┌────────

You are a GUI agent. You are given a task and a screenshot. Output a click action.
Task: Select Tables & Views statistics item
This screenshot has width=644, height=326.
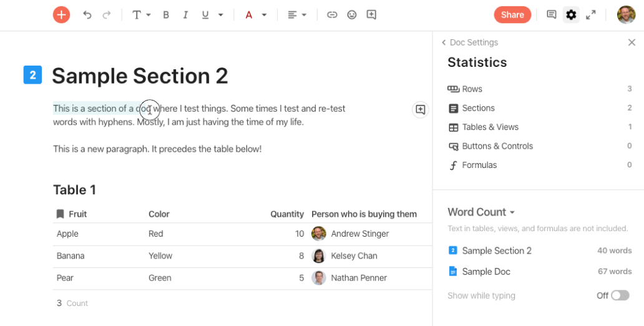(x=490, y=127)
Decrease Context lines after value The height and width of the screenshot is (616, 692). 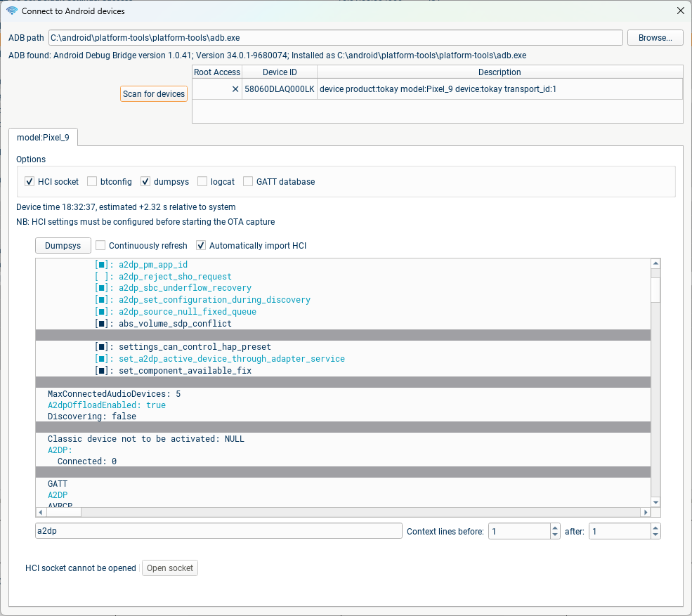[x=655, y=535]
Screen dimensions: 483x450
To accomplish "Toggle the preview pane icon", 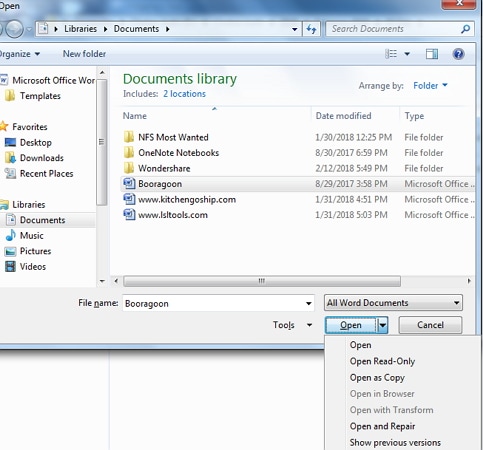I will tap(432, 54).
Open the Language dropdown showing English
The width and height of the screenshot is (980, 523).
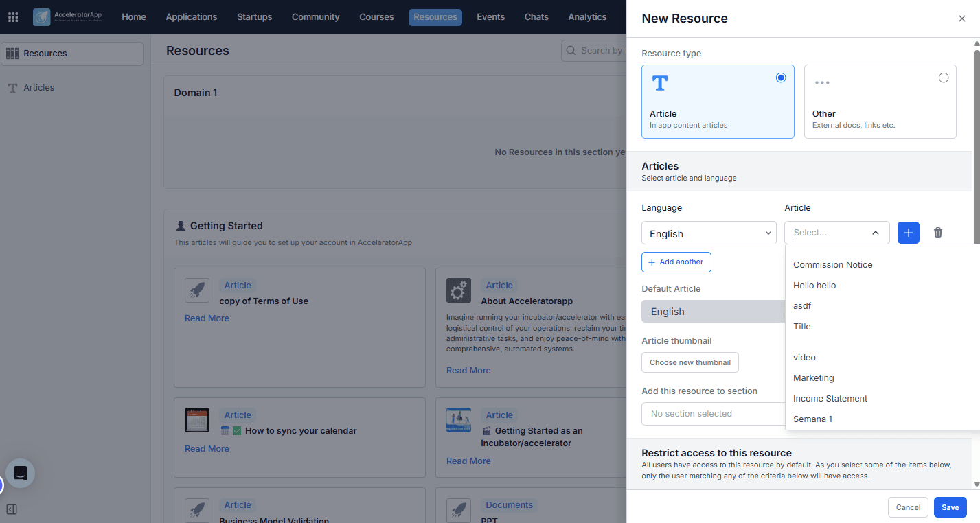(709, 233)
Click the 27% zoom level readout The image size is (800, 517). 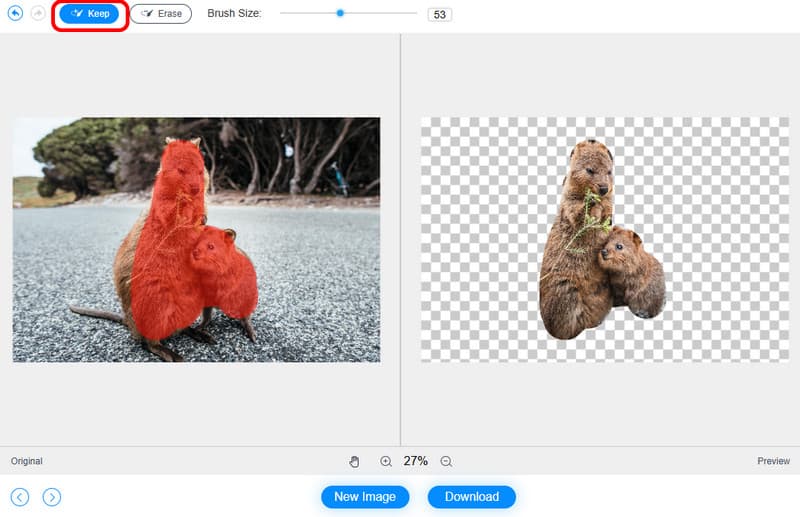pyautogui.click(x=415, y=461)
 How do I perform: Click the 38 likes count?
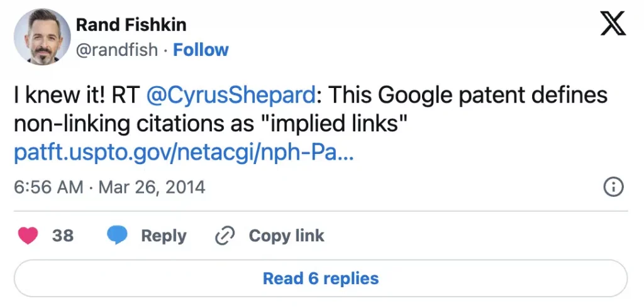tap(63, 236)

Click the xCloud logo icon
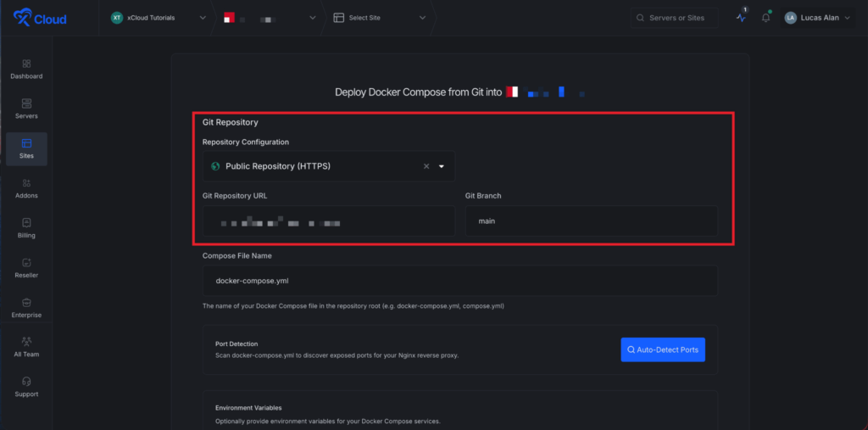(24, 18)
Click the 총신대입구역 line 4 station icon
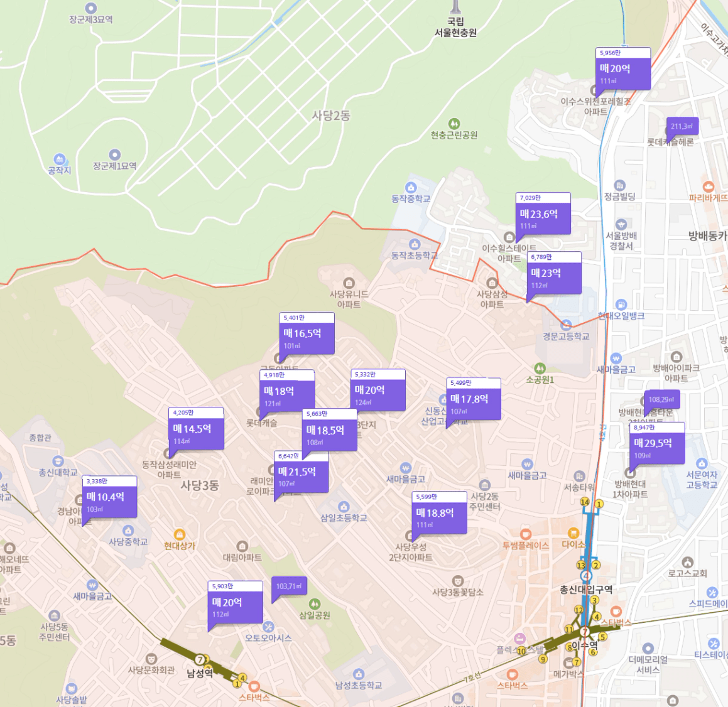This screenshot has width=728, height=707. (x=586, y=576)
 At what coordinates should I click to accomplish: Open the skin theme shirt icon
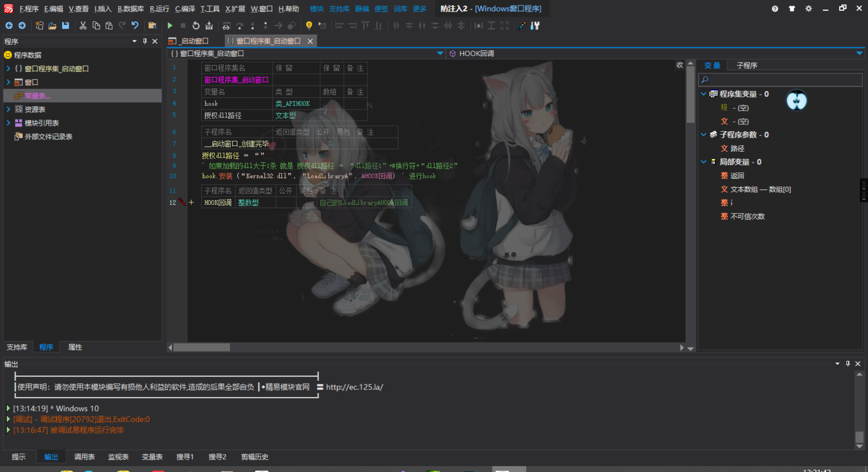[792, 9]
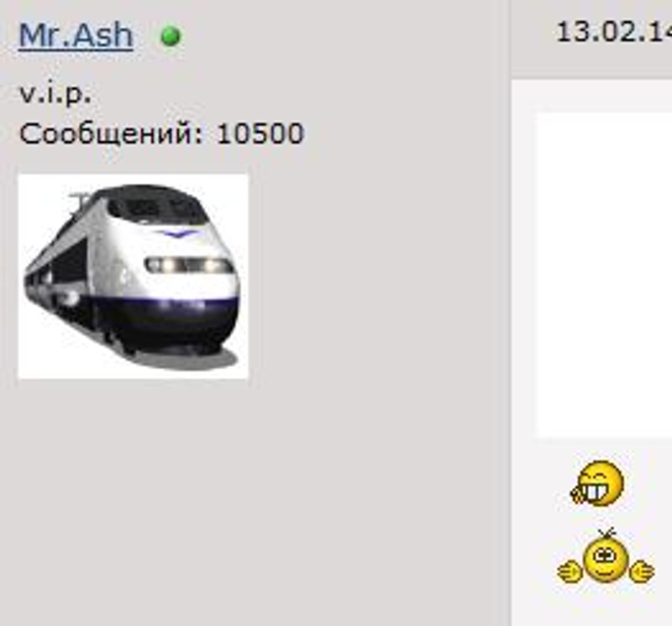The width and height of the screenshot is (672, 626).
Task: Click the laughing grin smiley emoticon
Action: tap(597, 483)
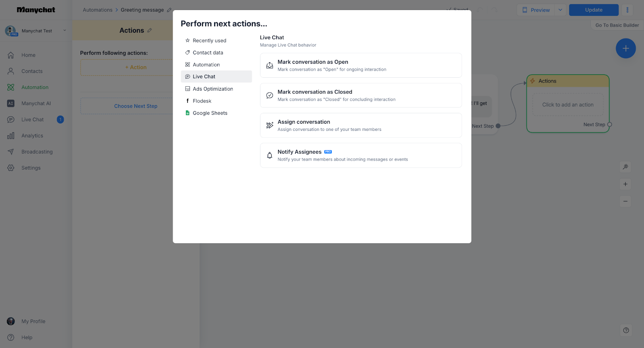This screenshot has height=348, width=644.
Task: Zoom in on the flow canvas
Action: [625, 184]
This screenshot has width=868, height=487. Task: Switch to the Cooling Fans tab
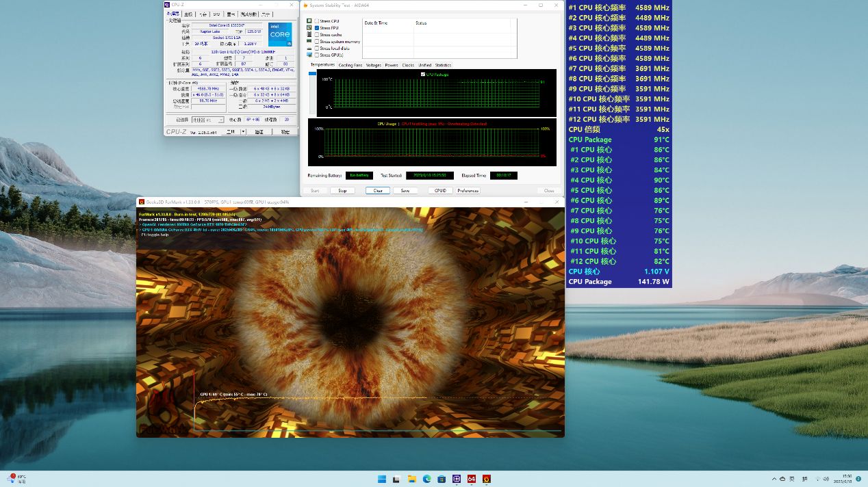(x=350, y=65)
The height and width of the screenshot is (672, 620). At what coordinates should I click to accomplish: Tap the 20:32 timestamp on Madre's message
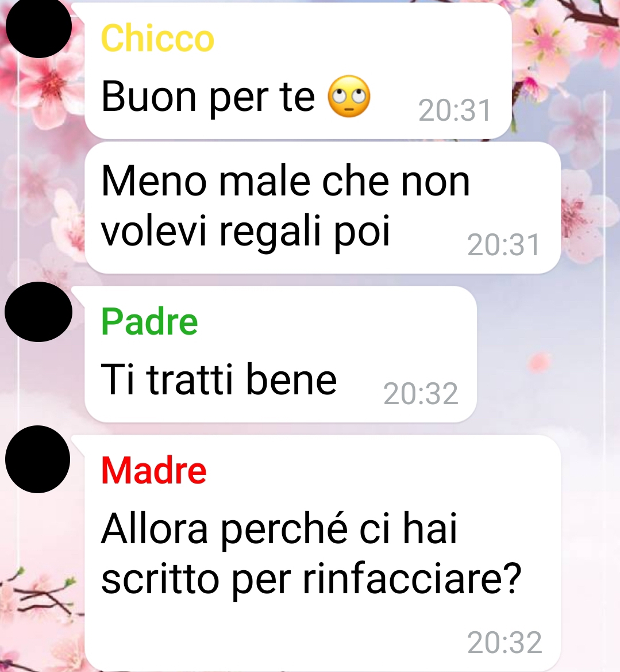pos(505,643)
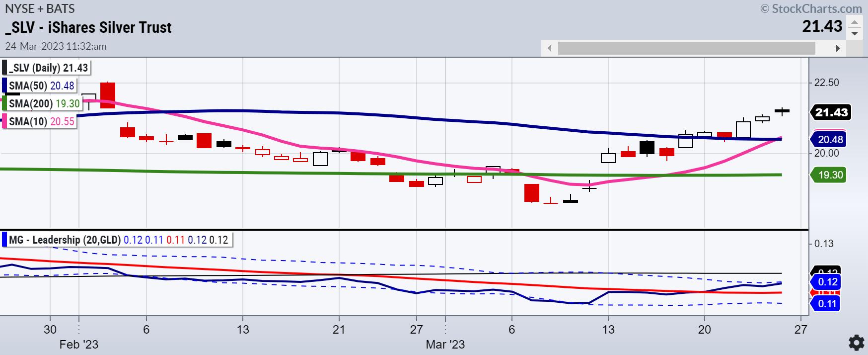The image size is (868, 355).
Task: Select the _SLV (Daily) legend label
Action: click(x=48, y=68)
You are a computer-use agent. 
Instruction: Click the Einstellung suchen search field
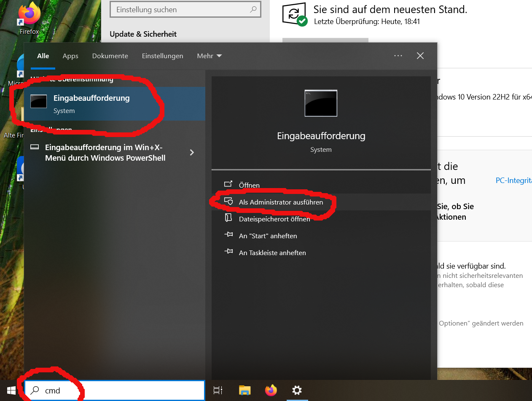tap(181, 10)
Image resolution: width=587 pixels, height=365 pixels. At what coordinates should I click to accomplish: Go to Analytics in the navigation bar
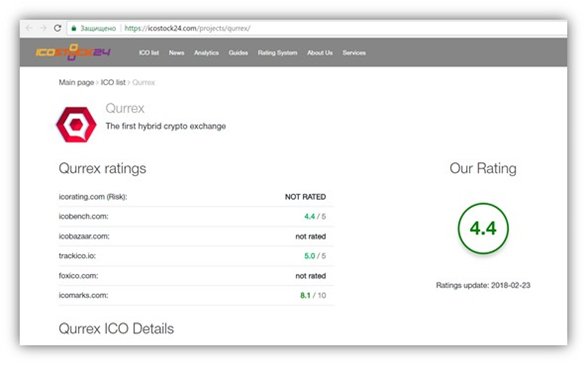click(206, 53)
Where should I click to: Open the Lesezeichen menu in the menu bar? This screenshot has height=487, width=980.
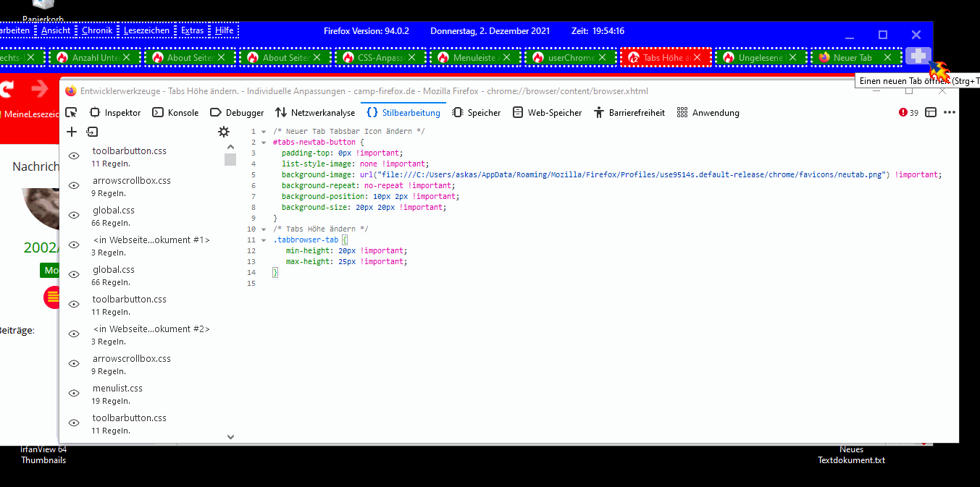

└────────

● What you are asked to do
Output, exactly and with no pictures, every line from the one that contains "At what coordinates should I click to accomplish: Open" through the final line of the entries.

● Solved exercise
 At what coordinates should I click to accomplish: Open the skin theme shirt icon
[792, 9]
The width and height of the screenshot is (672, 626).
Task: Click the laughing grin smiley emoticon
Action: tap(597, 483)
This screenshot has height=348, width=644.
Task: Zoom in on the flow canvas
Action: [625, 184]
This screenshot has width=868, height=487. Task: Switch to the Cooling Fans tab
(x=350, y=65)
The height and width of the screenshot is (672, 620). At what coordinates should I click to accomplish: Tap the 20:32 timestamp on Madre's message
pos(505,643)
The image size is (868, 355).
Task: Select the _SLV (Daily) legend label
Action: click(x=48, y=68)
You are a computer-use agent. 
Instruction: Click the Einstellung suchen search field
tap(181, 10)
Image resolution: width=587 pixels, height=365 pixels. At what coordinates should I click to accomplish: Go to Analytics in the navigation bar
click(206, 53)
Where should I click to: Open the Lesezeichen menu in the menu bar? This screenshot has height=487, width=980.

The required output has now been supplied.